The bark of the cinchona tree was known to work against Malaria as early as 1620, but quinine wasn't actually extracted from it chemically until 1820. I suppose it could have been more widespread as medicine, but the bark was only available in the Andes, and due to being a valuable commodity the trees were prohibited from export, and only smuggled out in the 1860s by a British naturalist, whence they were purchased by the Dutch, who cultivated them in Java and had a world monopoly on Quinine. An earlier understanding of Quinine is possible, but the earlier it is mass produced, the quicker malaria will develop quinine-resistant strains.

Sub-Saharan Africans are not the only groups which have malarial resistance. To a lesser degree some South Asians, Southeast Asians, and Mediterranean populations (Greeks, Italians, Sephardic Jews) have it as well. However, the cost of transporting Asians to the Eastern U.S. would be far more expensive than transporting people from Africa. By 1790 most of the needed agricultural force was already there, as the slave trade was almost over.
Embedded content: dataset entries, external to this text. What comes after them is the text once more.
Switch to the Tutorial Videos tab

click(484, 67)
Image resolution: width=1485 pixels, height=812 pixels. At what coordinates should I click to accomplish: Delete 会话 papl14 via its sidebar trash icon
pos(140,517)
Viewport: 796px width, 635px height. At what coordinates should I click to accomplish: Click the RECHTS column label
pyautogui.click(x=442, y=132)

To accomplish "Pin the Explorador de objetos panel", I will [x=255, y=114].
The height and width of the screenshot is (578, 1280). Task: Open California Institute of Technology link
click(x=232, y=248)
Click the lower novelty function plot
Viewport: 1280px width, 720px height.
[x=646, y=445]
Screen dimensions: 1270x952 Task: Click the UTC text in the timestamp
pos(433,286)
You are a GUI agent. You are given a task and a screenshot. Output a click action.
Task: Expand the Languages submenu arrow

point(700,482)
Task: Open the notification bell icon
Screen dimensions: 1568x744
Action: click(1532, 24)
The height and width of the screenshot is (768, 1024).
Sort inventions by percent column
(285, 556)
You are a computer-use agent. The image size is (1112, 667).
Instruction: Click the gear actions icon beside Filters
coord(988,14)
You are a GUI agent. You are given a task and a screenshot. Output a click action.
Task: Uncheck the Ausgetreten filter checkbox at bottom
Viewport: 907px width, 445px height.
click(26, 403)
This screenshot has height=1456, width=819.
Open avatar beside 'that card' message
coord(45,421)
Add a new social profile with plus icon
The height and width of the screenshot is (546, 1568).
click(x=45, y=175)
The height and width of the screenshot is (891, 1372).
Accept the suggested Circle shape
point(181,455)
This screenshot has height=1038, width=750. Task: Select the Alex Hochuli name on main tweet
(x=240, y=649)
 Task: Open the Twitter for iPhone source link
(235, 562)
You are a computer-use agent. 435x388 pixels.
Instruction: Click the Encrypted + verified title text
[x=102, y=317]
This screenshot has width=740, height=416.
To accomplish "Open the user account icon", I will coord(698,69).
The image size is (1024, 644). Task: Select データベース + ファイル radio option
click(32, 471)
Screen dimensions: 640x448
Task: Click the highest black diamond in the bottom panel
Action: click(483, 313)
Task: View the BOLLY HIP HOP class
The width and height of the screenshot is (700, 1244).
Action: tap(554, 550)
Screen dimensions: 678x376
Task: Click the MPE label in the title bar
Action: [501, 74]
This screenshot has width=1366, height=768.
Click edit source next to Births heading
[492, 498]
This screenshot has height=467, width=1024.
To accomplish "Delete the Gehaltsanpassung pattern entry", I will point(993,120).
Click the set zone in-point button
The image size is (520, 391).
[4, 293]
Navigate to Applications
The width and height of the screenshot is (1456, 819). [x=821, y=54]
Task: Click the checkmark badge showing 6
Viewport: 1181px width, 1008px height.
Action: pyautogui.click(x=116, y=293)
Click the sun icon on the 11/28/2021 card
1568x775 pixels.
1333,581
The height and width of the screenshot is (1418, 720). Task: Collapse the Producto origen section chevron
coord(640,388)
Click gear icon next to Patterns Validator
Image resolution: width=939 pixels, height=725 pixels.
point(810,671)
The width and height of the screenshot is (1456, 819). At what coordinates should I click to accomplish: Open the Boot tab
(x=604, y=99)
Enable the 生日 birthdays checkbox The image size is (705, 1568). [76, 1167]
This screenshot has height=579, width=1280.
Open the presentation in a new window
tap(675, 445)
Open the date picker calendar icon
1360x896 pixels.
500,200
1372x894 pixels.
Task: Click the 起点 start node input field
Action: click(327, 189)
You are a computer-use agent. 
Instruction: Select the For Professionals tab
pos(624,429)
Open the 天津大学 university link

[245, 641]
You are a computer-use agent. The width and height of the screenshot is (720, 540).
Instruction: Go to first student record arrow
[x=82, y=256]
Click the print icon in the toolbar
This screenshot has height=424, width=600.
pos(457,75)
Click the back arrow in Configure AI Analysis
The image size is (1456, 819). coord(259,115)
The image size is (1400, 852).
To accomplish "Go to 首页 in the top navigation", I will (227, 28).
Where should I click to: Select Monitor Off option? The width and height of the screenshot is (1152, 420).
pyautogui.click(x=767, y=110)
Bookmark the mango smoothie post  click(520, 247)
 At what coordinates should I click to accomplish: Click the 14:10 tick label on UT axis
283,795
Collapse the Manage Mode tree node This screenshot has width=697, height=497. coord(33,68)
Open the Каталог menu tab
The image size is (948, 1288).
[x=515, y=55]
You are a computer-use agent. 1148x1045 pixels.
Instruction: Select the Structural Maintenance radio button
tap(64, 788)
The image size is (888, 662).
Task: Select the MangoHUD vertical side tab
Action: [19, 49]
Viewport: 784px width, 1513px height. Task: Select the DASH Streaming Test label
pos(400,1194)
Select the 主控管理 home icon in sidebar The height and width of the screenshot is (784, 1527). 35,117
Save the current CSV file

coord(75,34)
A shift to sharecropping 75 years early would hardly cause a blip in the overall economic system.

Nothing stops southerners from hiring Black labor from Africa. You would find many willing to come for pay. The first Blacks to the US came as indentured servants not slaves.
 
Well, I can say this: although the South's economy, to be truthful, certainly wouldn't have grown nearly as fast as it did in the real world.....there also would not have been as severe as an overall class disparity as there had been between well-off whites and poorer whites.
 

The Sandman

Banned
What about destroying the potential of cotton in the US? Early boll weevil, nasty diseases, earlier development of Egypt and India as sources...

Because it does seem that there was a fundamental shift in Southern slavery when cotton became the primary cash crop.
 
A silly thought.

Posit a ban on slavery by 1800. But the cotton belt is going to open up, and it's still profitable. You're going to get pressure to work it. Who do you use?

Could you see Italians moving to the American South?
I think you would need a mindset that phases out slavery by the 1750's, before some of the 19th century cash crops are "married" to slave labor. You might have a Roman type system where old slaves earn freedom and children of slaves are born free or freed at some stated age.

Face it, after 1865, the Midwestern breadbasket grew quite well after slavery was abolished.